Datos escalofriantes de la época victoriana

Datos escalofriantes de la época victoriana

En el post sobre curiosidades de la vida victoriana ya vimos algunas situaciones, un tanto extrañas, que se daban con total normalidad en la vida cotidiana del ciudadano victoriano. Si a estas circunstancias que, ya de por sí nos pueden parecer singulares, le añadimos un toque casi misterioso, macabro en algunos momentos, nos llevarían a escenarios bastante escalofriantes

Fotografiarse con los muertos

Memento_mori

Hoy en día, hacernos un “selfie” con un ser querido recién fallecido, no se nos pasaría por la cabeza. Sería algo realmente demencial. Pero esto, que para nosotros resulta escalofriante de solo pensarlo, en la época victoriana, la fotografía post mortem o Memento Mori, era una práctica habitual.

Pero, ¿por qué lo hacían?
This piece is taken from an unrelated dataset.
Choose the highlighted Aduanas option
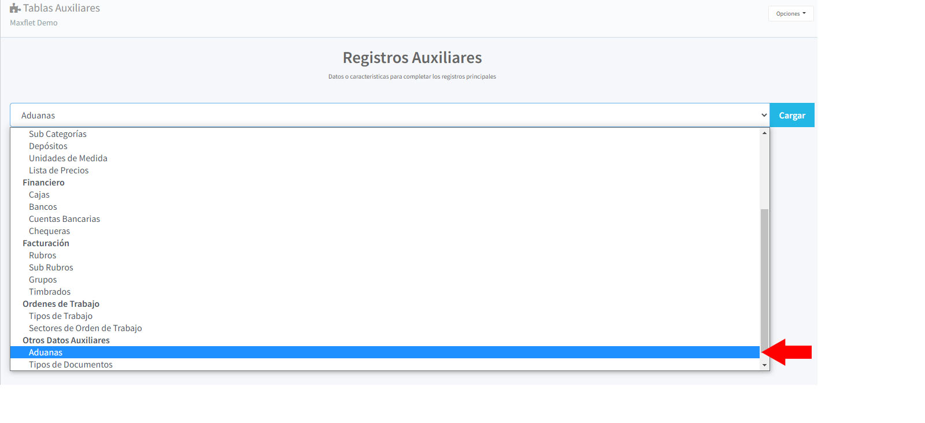Viewport: 925px width, 423px height. (46, 353)
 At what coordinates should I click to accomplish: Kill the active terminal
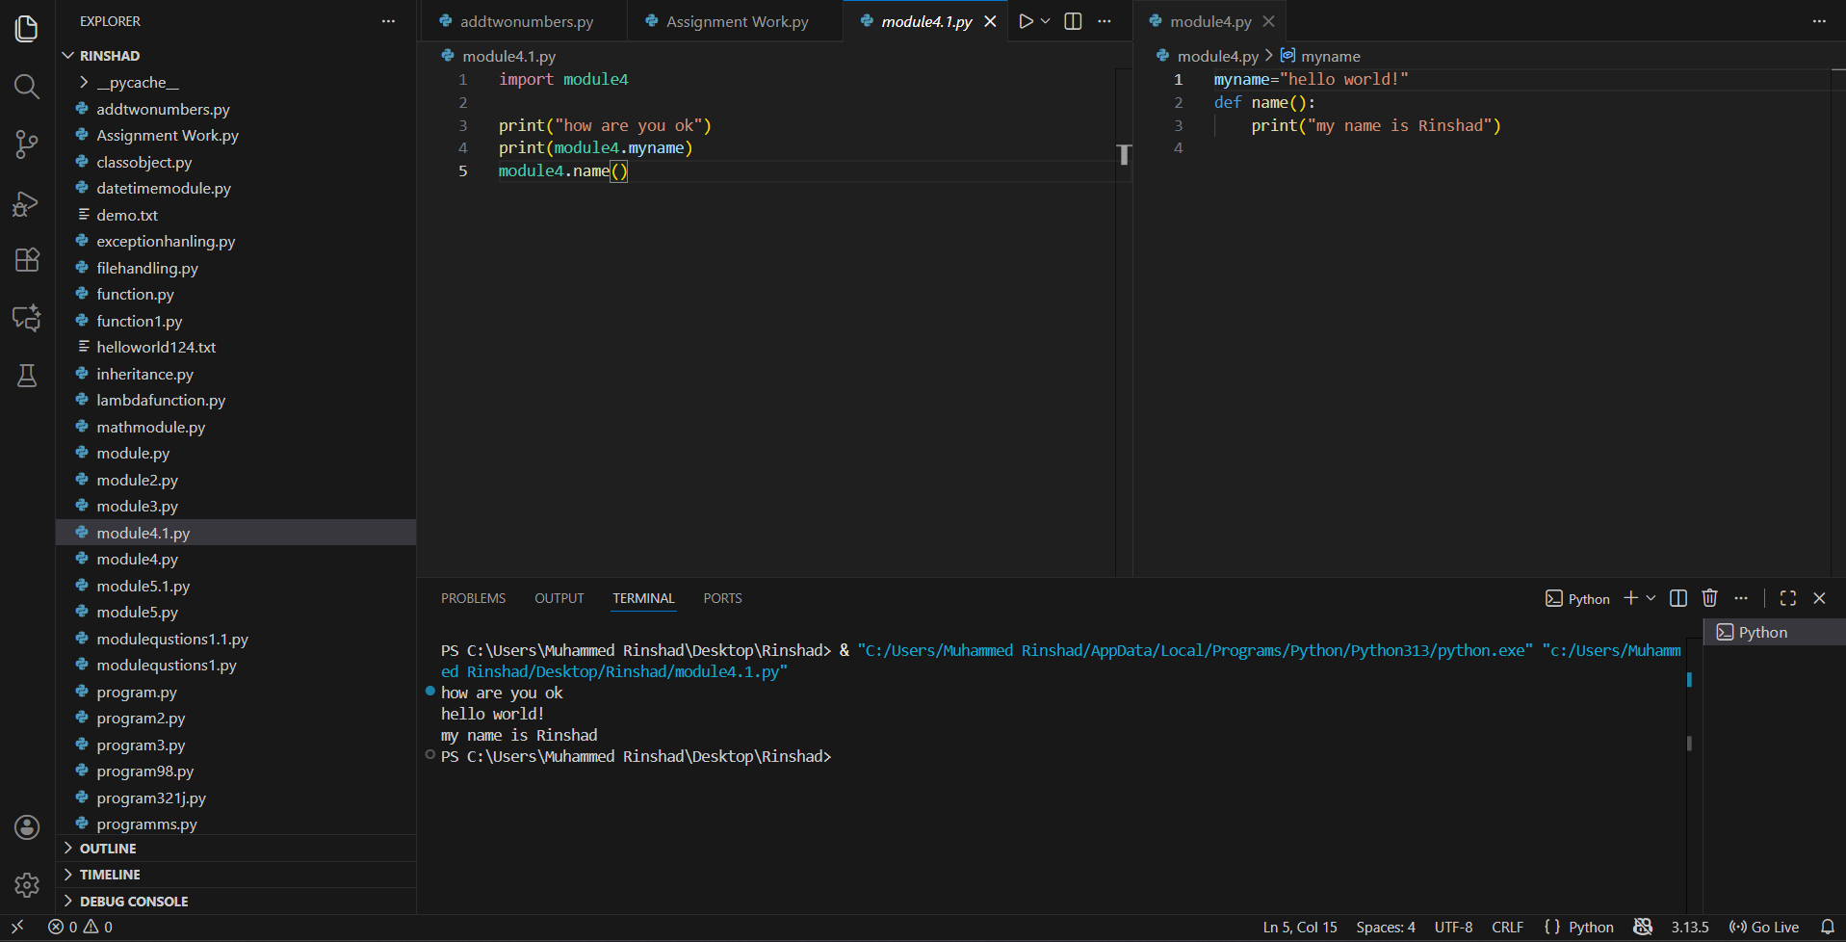point(1708,597)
Pues muy sencillo. Por una simple cuestión económica. Contratar un artista o un pintor para un retrato de familia era muy caro y no todas las familias podían permitírselo. Sin embargo, la fotografía, que estaba empezando a tener relevancia, era una opción mucho más económica. No se trataba de hacer una sesión o un “book familiar” pero, con el fin de conservar un recuerdo del difunto, era una opción válida para la época.

Para la foto familiar, se colocaba al difunto en el centro de la imagen, de pie o sentado en el sillón y la familia posaba alrededor de él y siempre vestidos con sus mejores galas. Para que el difunto diera la apariencia de “vivo” y pudiera posar de pie, se le mantenía erguido, mediante soportes, travesaños de madera y adhesivos. Por último, se le pintaban los ojos abiertos sobre los parpados, sujetos con pegamento. Así conseguían que el difunto pudiera mirar felizmente a cámara.  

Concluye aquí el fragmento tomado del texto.